Given $|z-2+i| \le 2$ find minimum and maximum of $|z|$

Question

Given $|z-2+i| \le 2$ find minimum and maximum of $|z|$

Using trianlge inequality, $|z-(2-i)| \ge |z|-|i-2| $ or $|z| \le \sqrt 5 + 2$

and $|z+(i-2)| \le |z| + |i-2|$ but then I cant say $|z | + \sqrt 5 \ge 2$. How can I get the answer $\sqrt5 - 2\le|z|\le\sqrt 5 + 2$ ?

Answer 1

$||z| - |2-i|| \le |z - 2 + i|\le 2 \Rightarrow -2 \le |z| - \sqrt 5 \le 2$

Answer 2

Geometrically you are looking for the points on the circle with radius $2$ $$|z-z_0|^2 \leq 4 \mbox{ with } z_0 = 2-i \Rightarrow |z_0|^2 = 5$$ with minimal and maximal distance to the origin of the complex plane.

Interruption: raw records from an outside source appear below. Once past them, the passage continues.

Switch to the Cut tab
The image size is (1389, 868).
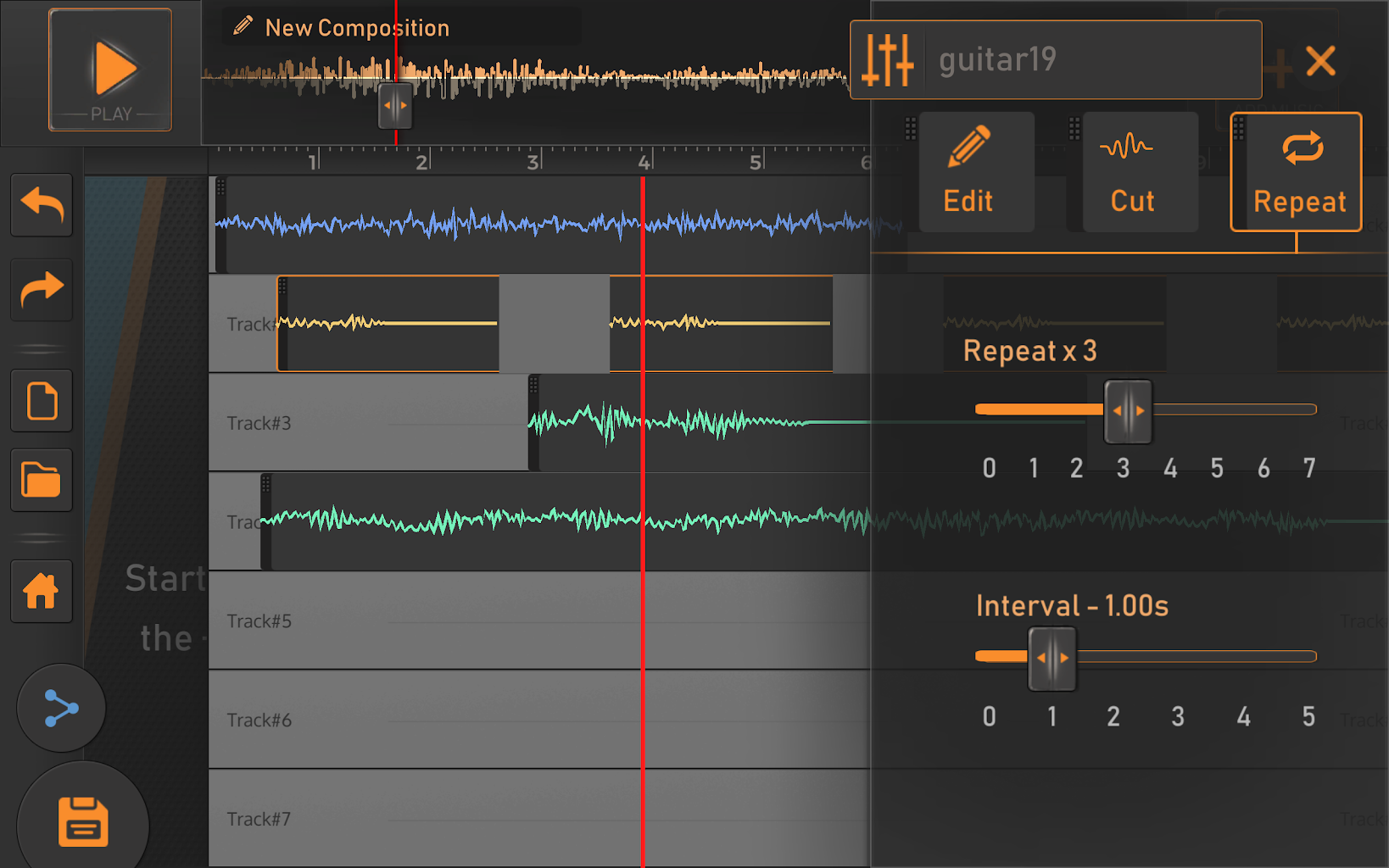coord(1132,173)
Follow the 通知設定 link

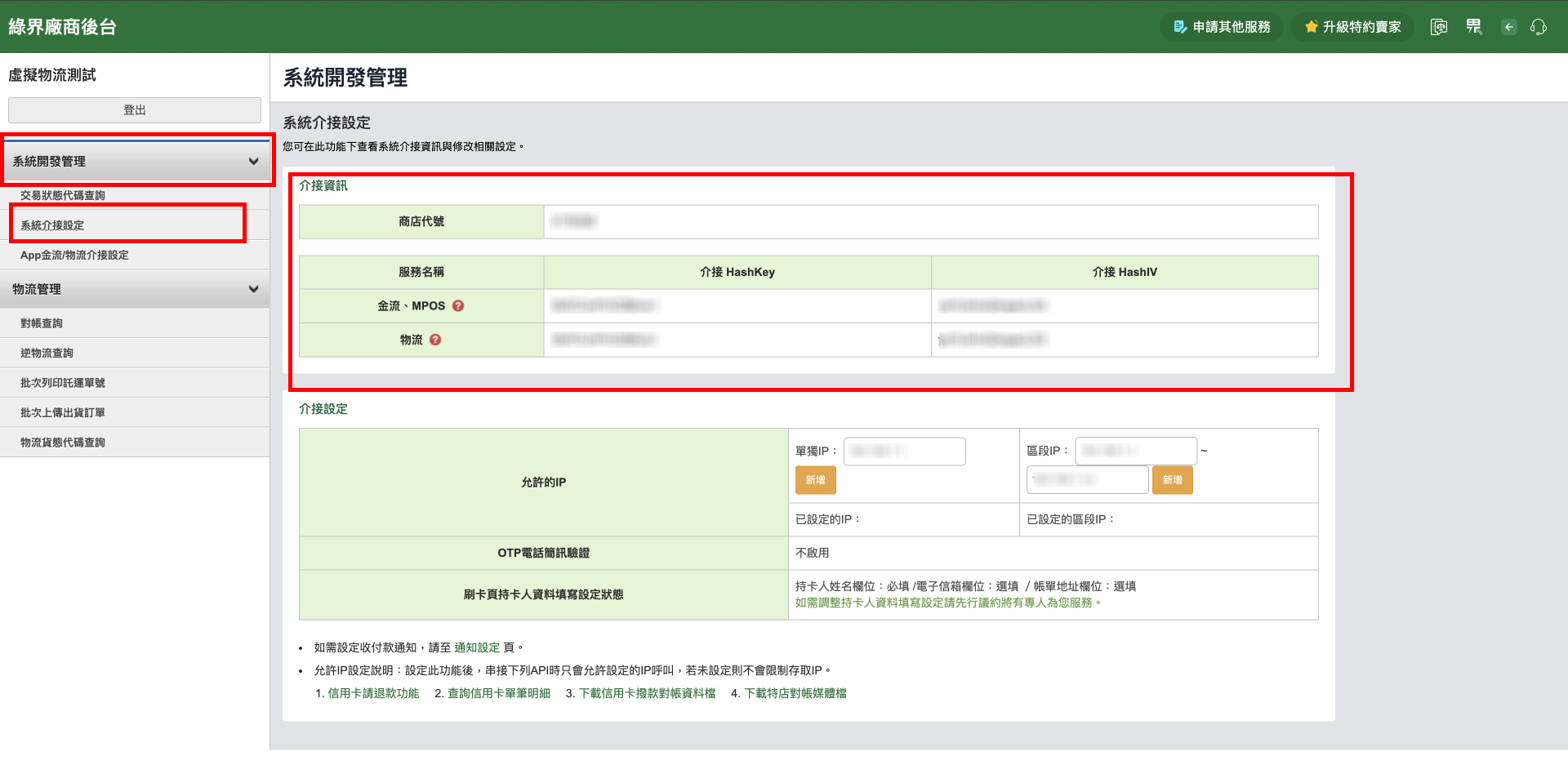(x=477, y=647)
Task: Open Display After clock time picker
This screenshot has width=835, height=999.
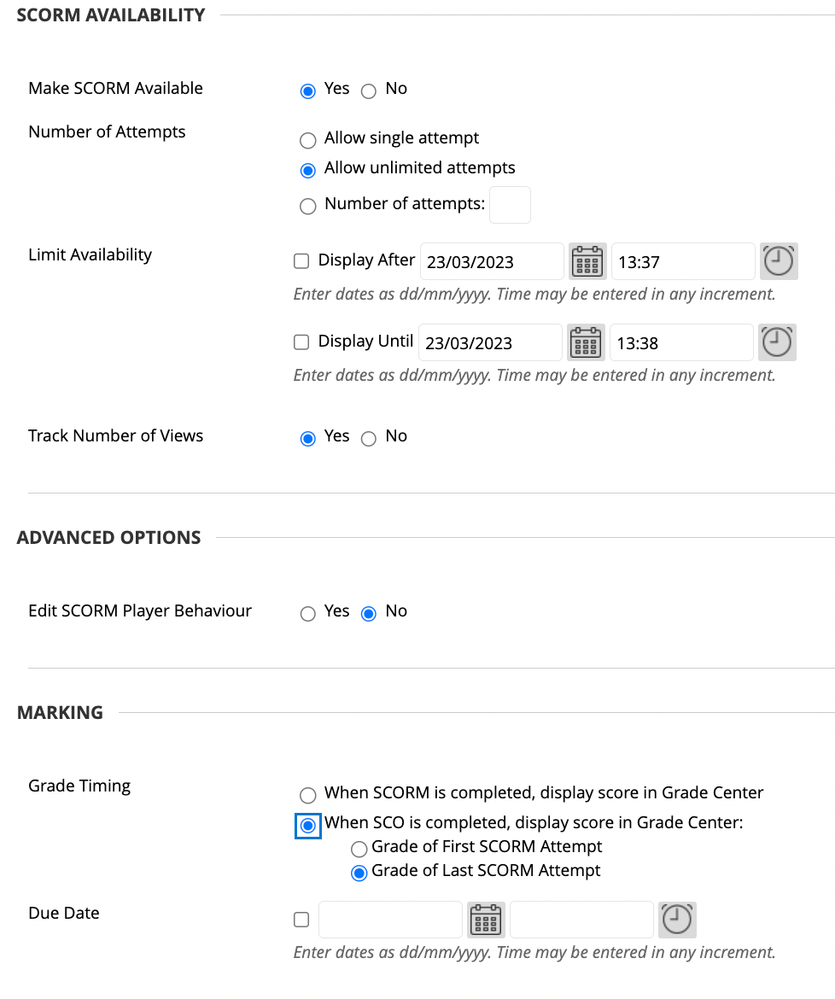Action: tap(779, 262)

$$|z|^2 = |z_0 + (z-z_0)|^2 = |z_0|^2 + |z-z_0|^2 + 2 Re(\overline{z_0}(z-z_0)) = $$ $$ = 5 + r^2 + 2\cdot 5 \cdot r \cos{(\angle{(z_0,z-z_0))}} \mbox{ where } 0 \leq r=|z-z_0| \leq 2$$

So, for any $0 \leq r \leq 2$: $$ (r-\sqrt{5})^2 \leq |z|^2 \leq (r+\sqrt{5})^2$$ Minimum and maximum is reached simultaneously on both sides for $r=2$ where $\angle{(z_0,z-z_0))} = \pi$ for the minimum and $\angle{(z_0,z-z_0))} = 0$ for the maximum.

Answer 3

This is easy to visualise, $z$ must be inside of circle (or on it) with radius $2$ and center at $w=2-i$ Now when will $|z|$ be max or min? Clearly when $0,z$ and $w$ are collinear.